O’Neill clearly loathes Kerry. He launches the book with a chapter highlighting their semi-famous debate on The Dick Cavett Show in 1971, a debate in which a friendly audience slowly turned on Kerry, finally booing him by the end. O’Neill attributes Kerry’s lies about Vietnam to a hyperactive political libido. Indeed, during the debate, O’Neill predicted Kerry would use his newfound fame to launch a Congressional campaign in Massachusetts, which Kerry denied. A few months later Kerry announced his campaign for Congress in Lowell, MA.
THE SUBSEQUENT CHAPTERS contain the meat of the book. The authors present two broad categories of concern. The first are legitimate issues of debate, such as: Did John Kerry’s anti-Vietnam War activities provide aid and comfort to the enemy? Reasonable people can disagree about these. But the second category — his conduct during the war — places Kerry on perilous ground. For if the swift boat operators are correct — and it’s vital to note John Kerry has never refuted these charges — then John Kerry is a liar, an incompetent, a slanderer, and guilty of war crimes.
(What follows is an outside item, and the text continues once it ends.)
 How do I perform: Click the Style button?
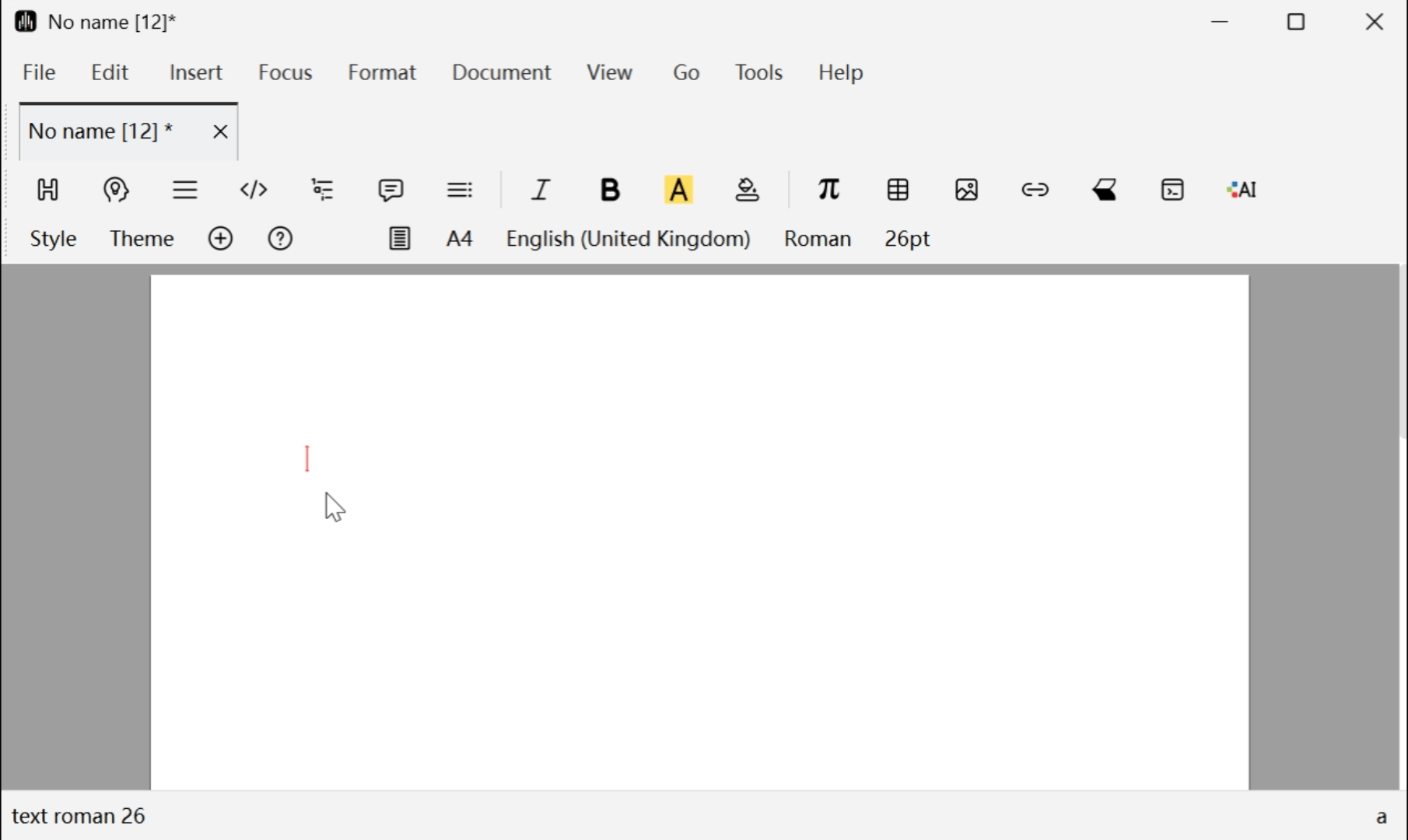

One officer shares his testimony of Kerry’s bellyaching in Vietnam: “He objected to the various operations, complaining that they were poorly thought out.” He is still doing so today, only the war in question is in Iraq. Kerry’s Vietnam journal is bursting with fabrications, not unlike the fantastic story he lately tells about a New Hampshire woman who was forced to work through her chemotherapy just to keep her health insurance. And Kerry concocted elaborate, hero-villain conversations with his superiors that never occurred, reminding us this man claims to have met with the United Nations Security Council before his vote to authorize the use of force to remove Saddam Hussein.
The authors provide a disappointing analysis of John Kerry’s anti-war star turn in 1971. Indeed, everyone has given us too little analysis of this period of Kerry’s public career. The only person to come close to grilling him is Tim Russert from NBC’s Meet the Press who broadcast footage from a 1971 interview in which Kerry charged the United States with genocide.
“Thirty years later, you stand by that?” Russert asked him.
A man of faith in a godless age is hitting Americans where it hurts.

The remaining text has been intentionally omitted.